Monday 11 June 2012


Do you want your business to break even?

            If you seek advice before starting a new business or adding a new product or market, you will be advised to create a break-even chart.

This will involve calculating your fixed costs, such as rent and administrative employees. It will also mean forecasting your variable costs such as telephones, marketing and everything that will change in relation to your sales revenue. Direct labour and materials to produce your product is also a variable cost. Most importantly, it means setting your prices and gross margin.

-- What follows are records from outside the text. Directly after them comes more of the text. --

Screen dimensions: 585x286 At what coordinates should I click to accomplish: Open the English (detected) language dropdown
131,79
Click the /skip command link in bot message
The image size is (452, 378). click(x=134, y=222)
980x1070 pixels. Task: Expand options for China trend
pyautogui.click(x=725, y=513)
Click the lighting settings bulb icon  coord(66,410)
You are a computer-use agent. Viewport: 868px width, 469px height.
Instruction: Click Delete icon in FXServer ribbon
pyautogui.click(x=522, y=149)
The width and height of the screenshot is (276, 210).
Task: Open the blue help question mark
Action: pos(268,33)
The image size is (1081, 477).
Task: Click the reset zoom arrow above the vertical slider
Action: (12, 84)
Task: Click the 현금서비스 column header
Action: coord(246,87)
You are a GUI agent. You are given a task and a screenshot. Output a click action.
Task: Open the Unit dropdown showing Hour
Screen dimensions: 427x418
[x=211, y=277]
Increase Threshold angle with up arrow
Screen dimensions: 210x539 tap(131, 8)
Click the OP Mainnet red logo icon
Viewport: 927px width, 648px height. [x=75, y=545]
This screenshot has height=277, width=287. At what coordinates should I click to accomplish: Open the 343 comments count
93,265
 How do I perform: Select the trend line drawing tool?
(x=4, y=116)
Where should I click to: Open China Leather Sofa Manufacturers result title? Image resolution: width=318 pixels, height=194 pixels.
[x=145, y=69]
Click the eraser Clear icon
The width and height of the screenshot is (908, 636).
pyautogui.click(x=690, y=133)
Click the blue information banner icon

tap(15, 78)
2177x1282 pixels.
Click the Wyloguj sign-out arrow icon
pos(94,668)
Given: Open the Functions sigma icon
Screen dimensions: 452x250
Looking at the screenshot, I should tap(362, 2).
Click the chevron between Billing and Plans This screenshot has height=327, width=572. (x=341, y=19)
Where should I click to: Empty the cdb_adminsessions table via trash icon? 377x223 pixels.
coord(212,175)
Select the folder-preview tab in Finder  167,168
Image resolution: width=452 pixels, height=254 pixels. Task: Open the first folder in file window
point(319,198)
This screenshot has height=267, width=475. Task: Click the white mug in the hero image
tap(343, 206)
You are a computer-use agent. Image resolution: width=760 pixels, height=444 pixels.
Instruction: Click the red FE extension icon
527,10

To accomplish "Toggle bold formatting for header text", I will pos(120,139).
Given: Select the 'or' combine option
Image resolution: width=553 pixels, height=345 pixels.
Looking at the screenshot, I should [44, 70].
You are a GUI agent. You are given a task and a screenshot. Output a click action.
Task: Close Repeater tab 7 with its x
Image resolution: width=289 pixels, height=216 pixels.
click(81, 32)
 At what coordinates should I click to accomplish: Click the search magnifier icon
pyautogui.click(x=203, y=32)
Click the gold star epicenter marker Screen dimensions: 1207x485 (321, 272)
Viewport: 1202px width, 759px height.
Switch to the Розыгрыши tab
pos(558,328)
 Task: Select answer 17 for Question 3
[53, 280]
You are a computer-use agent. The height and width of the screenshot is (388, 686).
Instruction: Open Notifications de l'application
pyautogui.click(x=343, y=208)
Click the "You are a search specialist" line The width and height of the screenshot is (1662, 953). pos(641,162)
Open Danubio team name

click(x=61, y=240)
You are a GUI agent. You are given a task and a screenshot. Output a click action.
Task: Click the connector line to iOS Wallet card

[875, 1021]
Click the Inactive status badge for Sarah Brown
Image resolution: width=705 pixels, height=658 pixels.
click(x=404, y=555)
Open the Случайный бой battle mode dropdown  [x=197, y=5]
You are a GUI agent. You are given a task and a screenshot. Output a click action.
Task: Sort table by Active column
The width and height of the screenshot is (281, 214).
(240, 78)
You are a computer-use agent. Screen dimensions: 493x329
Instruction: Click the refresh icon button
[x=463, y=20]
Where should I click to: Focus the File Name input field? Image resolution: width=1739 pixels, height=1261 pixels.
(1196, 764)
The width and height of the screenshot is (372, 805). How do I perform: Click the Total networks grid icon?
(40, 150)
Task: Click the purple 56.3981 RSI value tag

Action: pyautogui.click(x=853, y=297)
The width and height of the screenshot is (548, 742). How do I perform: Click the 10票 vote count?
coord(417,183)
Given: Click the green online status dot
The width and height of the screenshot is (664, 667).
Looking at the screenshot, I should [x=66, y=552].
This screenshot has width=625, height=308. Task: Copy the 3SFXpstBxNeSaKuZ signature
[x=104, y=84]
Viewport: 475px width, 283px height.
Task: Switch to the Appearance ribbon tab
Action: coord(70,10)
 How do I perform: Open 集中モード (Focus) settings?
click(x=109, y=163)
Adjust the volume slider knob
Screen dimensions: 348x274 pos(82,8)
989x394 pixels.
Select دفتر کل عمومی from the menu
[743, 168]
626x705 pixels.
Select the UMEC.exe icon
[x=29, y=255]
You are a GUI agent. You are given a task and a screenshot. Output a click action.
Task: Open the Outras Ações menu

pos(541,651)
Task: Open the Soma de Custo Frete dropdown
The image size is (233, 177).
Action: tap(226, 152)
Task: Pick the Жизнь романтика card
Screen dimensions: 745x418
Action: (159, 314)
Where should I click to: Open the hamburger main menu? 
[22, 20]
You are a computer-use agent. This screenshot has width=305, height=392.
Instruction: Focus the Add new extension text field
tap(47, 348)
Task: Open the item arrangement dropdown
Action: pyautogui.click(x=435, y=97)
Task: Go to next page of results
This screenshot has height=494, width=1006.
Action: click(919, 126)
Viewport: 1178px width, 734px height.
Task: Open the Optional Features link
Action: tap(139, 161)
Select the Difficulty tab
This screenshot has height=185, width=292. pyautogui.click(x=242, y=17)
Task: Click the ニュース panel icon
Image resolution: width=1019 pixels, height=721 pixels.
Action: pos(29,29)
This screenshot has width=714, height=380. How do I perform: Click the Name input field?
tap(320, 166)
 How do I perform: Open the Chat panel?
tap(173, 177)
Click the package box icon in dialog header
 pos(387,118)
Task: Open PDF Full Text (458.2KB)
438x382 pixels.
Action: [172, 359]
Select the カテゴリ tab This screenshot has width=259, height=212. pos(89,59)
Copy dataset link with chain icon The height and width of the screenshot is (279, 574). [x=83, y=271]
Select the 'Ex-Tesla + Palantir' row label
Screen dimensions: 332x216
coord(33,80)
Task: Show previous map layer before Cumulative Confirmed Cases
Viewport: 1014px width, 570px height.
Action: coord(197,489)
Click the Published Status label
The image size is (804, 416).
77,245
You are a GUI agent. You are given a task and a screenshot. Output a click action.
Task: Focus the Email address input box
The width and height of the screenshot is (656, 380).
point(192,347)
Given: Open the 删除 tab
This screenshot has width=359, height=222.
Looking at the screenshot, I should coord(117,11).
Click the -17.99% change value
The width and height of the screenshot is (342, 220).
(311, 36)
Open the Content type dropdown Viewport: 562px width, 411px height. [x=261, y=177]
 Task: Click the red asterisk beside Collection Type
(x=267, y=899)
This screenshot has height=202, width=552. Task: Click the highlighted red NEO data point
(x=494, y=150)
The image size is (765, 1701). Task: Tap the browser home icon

Creating the break-even chart as, or before, you start means you are forecasting all the numbers. The chart is a ‘what if’ chart. During your first month reality will bite you on the ass. As you test the market you will find that your prices are too high or too low and you must change them quickly. Likewise, the amount you pay for your supplies. This immediately destroys the validity of the break-even chart. This will continue for several months, with changing prices for your product and for your purchases.

The break-even chart is a bit like a particle in quantum physics – you can measure it, but you cannot see it at the same time. Collecting the information on changes every day is onerous, especially when you are concentrating on sales. It might mean redrafting the breakeven chart every day or two. You might agree that’s out of the question. You are also likely to omit items because there is no verification system.

The answer is to have a monthly set of management accounts which will give you a comprehensive picture of the financial state of the company’s finances in an intelligible and accurate form. You don’t need a break-even chart when you have monthly accounts which contain far more accurate information than the break-even chart. Just react to what the management accounts are telling you.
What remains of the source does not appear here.